The report indicates that the drop in oil prices has alleviated pressure on corporate margins and reduced the likelihood of significant cuts in earnings forecasts.
Valuations have now normalized, while lower energy prices and robust consumption have enhanced the earnings outlook.
However, it is noted that following recent heavy buying, consumption may slow in the upcoming months, with El Niño posing a significant risk to rural demand.
The report also states that the expected earnings growth for FY27 (excluding commodities) has been revised down from 18% to 15%. Further cuts may be anticipated.
HSBC analysts noted that recent measures by the RBI to attract foreign investment into bonds and bank deposits have helped stabilize the rupee and reduce capital outflows.
Foreign institutional investors have also turned net buyers, with approximately $1.8 billion invested so far in July.
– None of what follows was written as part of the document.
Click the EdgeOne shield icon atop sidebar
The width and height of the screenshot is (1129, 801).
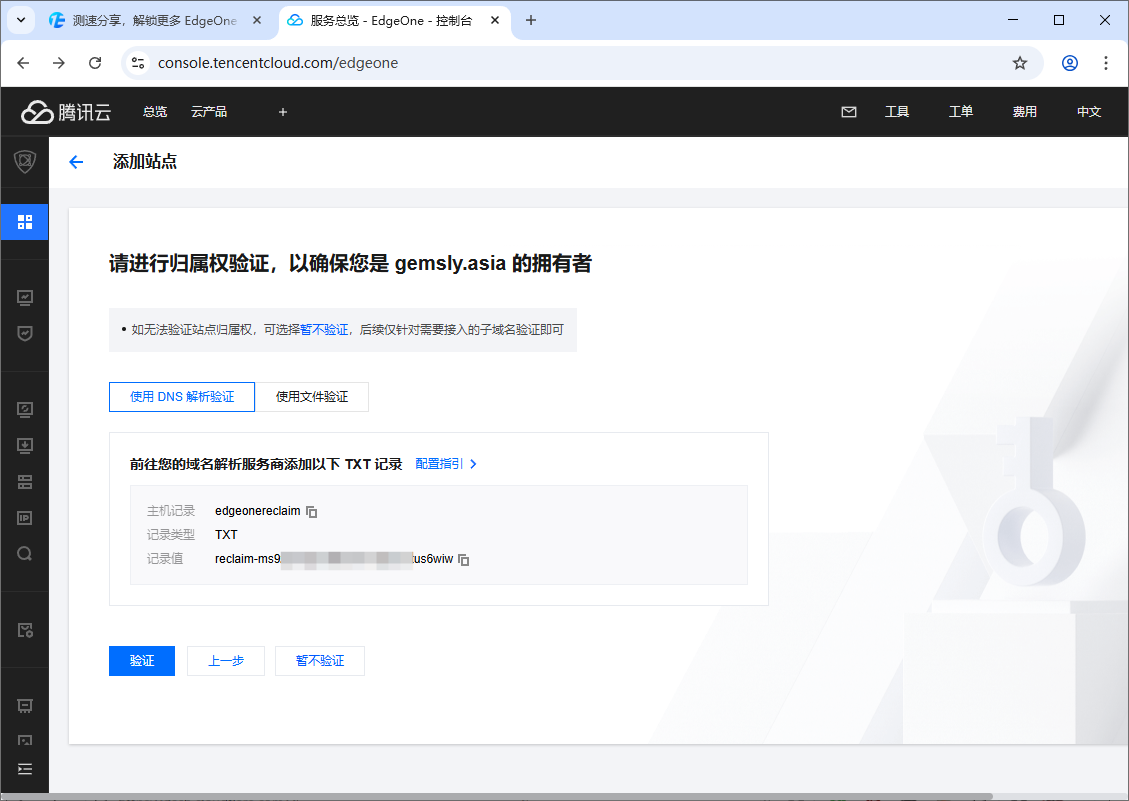(25, 162)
Despite upgrading Indian equities from ‘underweight’ to ‘neutral,’ the brokerage cautioned that foreign investment may not be sustained long-term, as global investors might refocus on AI-related opportunities in other markets.
Nevertheless, they expect domestic investor demand for equities to remain strong.
Additionally, the brokerage prioritized India’s private banks, consumer discretionary, real estate, commodities, and select industrial companies in its report. However, they remain cautious about the software services sector due to AI-related concerns, despite significant improvements in valuations within this sector.